What the task asks: Pull each line with the string "will" from the entries.

Given data:
·····

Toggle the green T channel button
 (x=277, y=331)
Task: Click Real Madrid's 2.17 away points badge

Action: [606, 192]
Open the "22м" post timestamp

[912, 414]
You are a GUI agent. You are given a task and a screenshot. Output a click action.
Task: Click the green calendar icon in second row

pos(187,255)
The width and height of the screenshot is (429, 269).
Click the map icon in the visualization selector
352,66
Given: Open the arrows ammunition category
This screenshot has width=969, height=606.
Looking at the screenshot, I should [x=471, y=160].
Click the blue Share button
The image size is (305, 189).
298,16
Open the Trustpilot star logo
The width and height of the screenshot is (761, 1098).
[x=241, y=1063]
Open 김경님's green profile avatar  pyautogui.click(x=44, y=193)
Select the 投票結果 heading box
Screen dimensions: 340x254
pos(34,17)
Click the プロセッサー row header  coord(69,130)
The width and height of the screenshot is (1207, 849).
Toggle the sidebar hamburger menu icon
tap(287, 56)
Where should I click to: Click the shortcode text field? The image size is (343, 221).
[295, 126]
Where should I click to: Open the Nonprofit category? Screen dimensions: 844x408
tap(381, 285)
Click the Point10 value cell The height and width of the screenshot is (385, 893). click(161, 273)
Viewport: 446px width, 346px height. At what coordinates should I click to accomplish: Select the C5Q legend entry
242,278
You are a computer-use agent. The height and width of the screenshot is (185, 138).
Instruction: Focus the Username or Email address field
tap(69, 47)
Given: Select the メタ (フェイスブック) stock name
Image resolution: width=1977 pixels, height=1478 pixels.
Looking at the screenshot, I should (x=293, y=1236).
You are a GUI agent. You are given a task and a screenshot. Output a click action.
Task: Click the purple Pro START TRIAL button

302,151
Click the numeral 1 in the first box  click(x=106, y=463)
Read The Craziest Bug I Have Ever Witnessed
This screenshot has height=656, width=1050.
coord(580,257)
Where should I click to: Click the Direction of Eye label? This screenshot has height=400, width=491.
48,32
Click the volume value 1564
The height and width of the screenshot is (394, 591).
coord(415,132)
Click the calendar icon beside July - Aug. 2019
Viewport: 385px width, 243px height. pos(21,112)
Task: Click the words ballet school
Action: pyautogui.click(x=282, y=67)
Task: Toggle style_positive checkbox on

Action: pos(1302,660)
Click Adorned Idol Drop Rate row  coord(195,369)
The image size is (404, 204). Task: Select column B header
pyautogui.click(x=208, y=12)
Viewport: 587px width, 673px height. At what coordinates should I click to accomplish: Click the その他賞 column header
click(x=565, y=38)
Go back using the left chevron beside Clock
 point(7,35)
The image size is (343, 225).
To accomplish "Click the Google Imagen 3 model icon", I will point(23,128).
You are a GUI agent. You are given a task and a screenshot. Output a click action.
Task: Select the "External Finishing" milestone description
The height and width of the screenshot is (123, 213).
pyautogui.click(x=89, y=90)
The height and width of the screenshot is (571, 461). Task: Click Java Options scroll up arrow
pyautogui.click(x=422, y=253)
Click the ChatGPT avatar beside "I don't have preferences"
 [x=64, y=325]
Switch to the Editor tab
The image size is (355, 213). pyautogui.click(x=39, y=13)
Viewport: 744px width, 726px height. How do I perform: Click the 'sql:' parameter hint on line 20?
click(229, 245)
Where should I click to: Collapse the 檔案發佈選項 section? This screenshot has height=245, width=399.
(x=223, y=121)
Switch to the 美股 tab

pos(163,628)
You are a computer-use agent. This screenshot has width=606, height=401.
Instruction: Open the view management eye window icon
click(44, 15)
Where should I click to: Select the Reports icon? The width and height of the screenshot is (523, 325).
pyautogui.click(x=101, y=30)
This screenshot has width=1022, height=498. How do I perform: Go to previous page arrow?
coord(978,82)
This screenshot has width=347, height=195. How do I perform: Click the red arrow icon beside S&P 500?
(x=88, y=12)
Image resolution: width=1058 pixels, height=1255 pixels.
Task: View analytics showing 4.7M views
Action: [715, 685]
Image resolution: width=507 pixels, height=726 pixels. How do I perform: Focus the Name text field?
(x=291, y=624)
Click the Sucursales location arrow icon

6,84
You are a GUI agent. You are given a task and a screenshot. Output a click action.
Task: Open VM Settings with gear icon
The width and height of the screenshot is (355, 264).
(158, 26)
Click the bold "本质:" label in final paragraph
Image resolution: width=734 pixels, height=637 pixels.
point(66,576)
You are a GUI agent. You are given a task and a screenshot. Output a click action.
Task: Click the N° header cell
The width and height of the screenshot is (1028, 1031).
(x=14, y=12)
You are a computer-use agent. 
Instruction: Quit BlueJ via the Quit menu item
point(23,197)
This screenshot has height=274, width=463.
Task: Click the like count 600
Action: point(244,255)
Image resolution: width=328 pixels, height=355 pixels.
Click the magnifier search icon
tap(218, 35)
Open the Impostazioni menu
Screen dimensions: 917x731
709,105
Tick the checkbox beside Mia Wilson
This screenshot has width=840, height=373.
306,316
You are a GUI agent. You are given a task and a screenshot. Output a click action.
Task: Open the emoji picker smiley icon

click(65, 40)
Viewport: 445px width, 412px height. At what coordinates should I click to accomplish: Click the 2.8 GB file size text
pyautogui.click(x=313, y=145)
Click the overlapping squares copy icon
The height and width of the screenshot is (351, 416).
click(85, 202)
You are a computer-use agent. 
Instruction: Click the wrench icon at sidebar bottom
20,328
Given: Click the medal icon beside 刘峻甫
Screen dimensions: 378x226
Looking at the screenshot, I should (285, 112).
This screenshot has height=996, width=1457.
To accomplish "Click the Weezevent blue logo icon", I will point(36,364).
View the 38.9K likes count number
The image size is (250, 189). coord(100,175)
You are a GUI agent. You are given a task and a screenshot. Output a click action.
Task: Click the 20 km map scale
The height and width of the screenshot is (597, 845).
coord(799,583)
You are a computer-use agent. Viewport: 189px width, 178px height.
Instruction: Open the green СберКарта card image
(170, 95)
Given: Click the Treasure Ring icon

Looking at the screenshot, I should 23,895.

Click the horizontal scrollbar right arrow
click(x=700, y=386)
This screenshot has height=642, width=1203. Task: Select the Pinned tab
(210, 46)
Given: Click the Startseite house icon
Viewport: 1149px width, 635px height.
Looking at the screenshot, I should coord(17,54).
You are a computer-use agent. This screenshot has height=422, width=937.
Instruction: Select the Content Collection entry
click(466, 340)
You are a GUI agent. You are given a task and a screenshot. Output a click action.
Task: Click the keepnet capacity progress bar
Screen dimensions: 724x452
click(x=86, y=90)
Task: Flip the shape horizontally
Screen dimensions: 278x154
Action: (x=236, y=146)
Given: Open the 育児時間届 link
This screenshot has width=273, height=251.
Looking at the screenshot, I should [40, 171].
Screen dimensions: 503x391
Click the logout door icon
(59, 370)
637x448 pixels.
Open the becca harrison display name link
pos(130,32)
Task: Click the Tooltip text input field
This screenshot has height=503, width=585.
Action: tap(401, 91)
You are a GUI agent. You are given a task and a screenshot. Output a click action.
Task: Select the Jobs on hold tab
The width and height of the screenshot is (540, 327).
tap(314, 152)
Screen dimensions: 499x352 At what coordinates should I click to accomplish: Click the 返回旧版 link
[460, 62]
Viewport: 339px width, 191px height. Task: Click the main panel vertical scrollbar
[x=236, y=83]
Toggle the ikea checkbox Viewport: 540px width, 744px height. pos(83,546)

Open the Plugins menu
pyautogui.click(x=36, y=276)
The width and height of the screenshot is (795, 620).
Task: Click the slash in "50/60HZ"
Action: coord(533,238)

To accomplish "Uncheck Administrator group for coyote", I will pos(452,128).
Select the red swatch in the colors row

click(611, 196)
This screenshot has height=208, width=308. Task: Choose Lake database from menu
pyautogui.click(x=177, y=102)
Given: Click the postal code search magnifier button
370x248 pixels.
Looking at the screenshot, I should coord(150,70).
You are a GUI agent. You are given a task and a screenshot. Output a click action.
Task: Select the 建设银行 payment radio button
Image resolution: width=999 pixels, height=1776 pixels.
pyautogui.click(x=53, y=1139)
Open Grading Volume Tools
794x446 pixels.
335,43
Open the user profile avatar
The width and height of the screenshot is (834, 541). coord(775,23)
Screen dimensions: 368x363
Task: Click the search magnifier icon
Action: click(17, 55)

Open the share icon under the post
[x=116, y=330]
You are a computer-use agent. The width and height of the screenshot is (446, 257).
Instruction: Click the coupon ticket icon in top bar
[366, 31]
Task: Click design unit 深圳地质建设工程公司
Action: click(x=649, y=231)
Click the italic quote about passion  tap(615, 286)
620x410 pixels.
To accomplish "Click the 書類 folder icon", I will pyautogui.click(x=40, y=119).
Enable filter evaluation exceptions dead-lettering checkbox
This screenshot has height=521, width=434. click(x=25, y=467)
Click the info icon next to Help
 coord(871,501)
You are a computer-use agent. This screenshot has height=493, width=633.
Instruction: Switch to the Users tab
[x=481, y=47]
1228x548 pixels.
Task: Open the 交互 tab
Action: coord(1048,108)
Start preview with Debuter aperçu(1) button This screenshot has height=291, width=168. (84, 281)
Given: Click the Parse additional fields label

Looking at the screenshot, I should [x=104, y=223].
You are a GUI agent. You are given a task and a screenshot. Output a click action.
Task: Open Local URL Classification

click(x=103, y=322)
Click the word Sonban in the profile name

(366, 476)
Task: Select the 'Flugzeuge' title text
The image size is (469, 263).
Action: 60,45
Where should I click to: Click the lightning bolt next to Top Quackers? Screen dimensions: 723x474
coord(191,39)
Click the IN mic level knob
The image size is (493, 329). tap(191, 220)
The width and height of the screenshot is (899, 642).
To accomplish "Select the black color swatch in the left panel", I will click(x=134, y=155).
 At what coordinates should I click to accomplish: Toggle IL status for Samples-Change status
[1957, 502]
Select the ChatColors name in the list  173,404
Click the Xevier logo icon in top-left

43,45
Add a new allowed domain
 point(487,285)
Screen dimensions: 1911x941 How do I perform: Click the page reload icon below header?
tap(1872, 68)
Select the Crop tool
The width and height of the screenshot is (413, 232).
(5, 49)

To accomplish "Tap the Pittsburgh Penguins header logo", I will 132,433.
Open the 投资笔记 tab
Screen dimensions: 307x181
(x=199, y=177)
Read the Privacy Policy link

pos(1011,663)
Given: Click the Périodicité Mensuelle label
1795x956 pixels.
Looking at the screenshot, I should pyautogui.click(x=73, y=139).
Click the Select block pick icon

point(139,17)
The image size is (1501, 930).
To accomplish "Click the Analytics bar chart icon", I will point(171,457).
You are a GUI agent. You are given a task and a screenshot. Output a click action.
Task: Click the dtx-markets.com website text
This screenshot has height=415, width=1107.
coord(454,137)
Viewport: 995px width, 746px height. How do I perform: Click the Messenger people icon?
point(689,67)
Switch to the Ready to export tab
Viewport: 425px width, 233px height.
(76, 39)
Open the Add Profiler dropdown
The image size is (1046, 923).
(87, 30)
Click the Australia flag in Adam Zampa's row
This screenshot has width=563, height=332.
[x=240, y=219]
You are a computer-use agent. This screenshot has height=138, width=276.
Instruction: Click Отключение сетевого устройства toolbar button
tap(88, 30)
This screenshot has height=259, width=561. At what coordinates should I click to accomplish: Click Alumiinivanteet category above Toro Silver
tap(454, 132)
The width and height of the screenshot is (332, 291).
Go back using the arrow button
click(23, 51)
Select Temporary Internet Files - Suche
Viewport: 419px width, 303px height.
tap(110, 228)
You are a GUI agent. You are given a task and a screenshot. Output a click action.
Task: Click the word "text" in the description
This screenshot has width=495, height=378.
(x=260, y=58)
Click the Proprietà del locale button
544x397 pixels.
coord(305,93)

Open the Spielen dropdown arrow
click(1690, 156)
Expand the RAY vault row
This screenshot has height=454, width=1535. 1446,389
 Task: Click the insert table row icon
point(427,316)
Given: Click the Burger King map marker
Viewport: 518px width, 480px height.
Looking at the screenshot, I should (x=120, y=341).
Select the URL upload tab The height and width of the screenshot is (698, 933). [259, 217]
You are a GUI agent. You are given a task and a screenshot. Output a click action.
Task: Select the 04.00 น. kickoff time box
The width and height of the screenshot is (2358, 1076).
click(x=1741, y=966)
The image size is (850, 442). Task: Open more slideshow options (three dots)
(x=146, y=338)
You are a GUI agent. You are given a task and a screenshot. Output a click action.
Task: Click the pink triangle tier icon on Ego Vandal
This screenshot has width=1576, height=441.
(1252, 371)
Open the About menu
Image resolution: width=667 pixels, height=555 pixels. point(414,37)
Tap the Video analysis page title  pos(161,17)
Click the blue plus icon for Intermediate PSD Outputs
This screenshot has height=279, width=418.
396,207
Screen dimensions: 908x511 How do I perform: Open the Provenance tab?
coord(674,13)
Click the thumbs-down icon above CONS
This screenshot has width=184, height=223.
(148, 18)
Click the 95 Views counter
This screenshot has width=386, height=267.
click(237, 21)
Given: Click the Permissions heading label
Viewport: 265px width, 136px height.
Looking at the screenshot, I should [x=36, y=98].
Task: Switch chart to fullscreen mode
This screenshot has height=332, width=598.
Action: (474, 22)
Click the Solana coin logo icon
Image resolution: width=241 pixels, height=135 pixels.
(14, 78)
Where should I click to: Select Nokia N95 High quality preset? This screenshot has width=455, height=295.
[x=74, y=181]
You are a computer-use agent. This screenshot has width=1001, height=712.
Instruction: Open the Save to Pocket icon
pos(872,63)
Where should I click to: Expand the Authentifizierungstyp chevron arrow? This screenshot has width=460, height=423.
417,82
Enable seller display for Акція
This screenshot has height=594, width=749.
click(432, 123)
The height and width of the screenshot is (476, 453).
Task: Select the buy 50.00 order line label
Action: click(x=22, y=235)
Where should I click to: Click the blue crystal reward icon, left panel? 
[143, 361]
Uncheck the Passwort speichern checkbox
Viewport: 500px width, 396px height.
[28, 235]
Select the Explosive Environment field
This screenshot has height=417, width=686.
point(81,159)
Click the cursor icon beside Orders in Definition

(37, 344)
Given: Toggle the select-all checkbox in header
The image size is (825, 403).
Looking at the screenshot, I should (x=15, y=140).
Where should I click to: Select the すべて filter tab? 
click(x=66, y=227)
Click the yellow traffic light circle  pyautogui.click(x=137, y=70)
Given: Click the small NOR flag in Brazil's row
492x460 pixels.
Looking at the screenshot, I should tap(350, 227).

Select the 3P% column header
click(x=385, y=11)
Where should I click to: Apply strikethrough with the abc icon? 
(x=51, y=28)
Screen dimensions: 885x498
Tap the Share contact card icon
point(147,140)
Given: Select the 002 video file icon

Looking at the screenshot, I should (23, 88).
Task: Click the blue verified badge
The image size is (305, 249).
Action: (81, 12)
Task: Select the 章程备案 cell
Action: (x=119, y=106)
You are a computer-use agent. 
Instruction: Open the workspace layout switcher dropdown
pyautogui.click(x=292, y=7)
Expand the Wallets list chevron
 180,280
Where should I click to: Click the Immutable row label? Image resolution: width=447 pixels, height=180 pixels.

·····

Task response:
To accomplish "Click the Google Imagen 3 model icon", I will point(23,128).
To accomplish "Click the Weezevent blue logo icon", I will point(36,364).
To accomplish "Uncheck Administrator group for coyote", I will pos(452,128).
To accomplish "Click the 書類 folder icon", I will pyautogui.click(x=40, y=119).
To accomplish "Select the black color swatch in the left panel", I will click(x=134, y=155).
To accomplish "Tap the Pittsburgh Penguins header logo", I will 132,433.
To accomplish "Click the Analytics bar chart icon", I will point(171,457).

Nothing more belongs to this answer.